Now, the elephant in the room that I've been unsuccessfully ignoring is - why will this time be any different? Reason 1. I'm moving within driving distance, not flying distance. Reason 2. I'm older and quite possibly wiser about relationships. Reason 3. 75% of the vet school is female and I'm sure a good number of the other 25% are taken. Reason 4. I'll be really busy with school and won't have time to really think about a relationship. Reason 4. Aside from slight twinges of jealousy that I chalk up to being human, I trust him.
However, I'm still a little hesitant to commit myself to this long distance relationship. Reason 1. He's Catholic, I'm not. Which isn't really a problem unless this is serious and we have kids. Reason 2. He's very social and sees nothing wrong with a lunch date with a pretty girl he just met through a sports league. (I put my foot down after that one... I have found that once you start getting to know someone you could be attracted to on a one-on-one basis, problems start. This is how I resist temptation and keep myself honest.) Reason 3. He's not so keen on moving to where I'll be stuck during the next 4 years, and I just can't see a relationship making it for 4 years separated.

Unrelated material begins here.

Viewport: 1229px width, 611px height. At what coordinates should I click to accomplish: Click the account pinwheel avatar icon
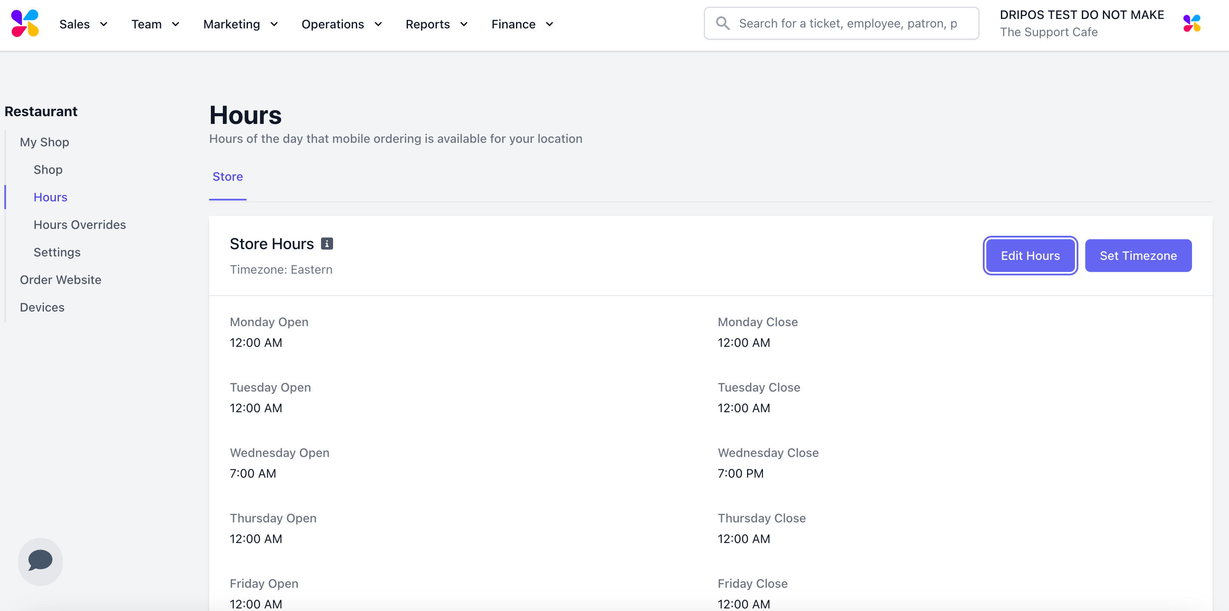1191,23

I guess I'll wait and see how things go, but I hate to waste my time and energy... or his. I have a feeling his priorities (college football games and tailgating) won't leave much free time for me, and my time will already be stretched thin. It frustrates me to not know how the future will pan out, I'm too much of a planner to leave my life to chance.
The funny thing is, I have no problem meeting guys and I bet I could find someone who isn't very religious, likes animals more, and understands my life isn't very flexible so he'll have to make more concessions for the time being. But I don't go looking because I spend a lot of my free time with my guy. I am happy in my current relationship and the chemistry is great... but is the grass always greener? Is this why I am falling prey to "out of sight, out of mind" and giving up on my long distance relationships? Or do I just miss having someone around to fill my free time? Hmm. I suppose I'll find out if I'm a serial breaker-upper when it comes to long distance, or if I've finally grown up and found someone I could be happy with.